**TASK STATEMENT**
Copy out the lines from the one containing "This screenshot has width=484, height=241." through the one containing "point(47,17)", both ends included, and give nothing else.

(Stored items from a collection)
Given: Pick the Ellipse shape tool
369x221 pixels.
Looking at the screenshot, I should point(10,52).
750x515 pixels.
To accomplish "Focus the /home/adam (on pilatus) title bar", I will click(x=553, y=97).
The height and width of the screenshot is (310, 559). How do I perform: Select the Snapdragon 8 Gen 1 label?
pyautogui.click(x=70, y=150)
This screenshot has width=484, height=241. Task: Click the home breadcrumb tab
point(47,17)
* * *
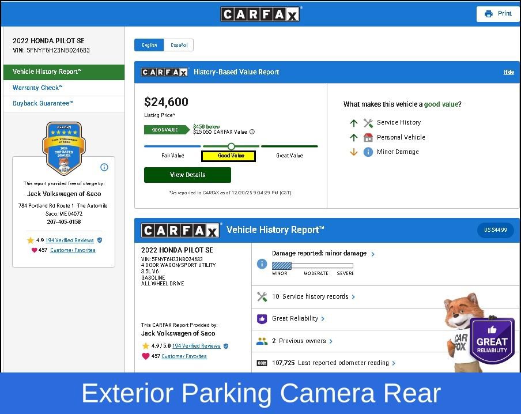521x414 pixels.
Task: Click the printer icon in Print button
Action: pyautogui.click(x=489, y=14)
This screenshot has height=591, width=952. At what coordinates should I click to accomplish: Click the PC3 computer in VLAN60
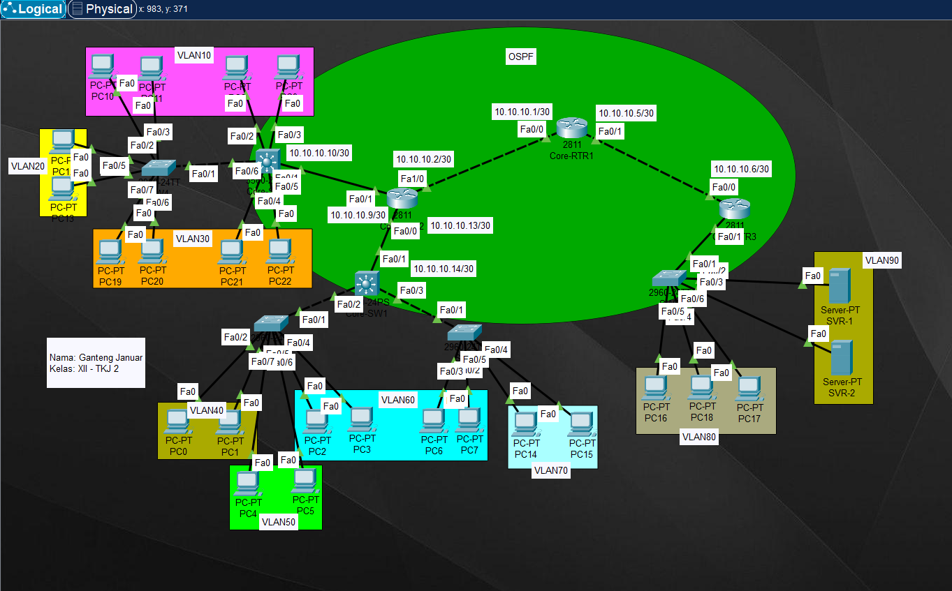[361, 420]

**WORKED ANSWER**
This screenshot has width=484, height=241. Task: Click the home breadcrumb tab
point(47,17)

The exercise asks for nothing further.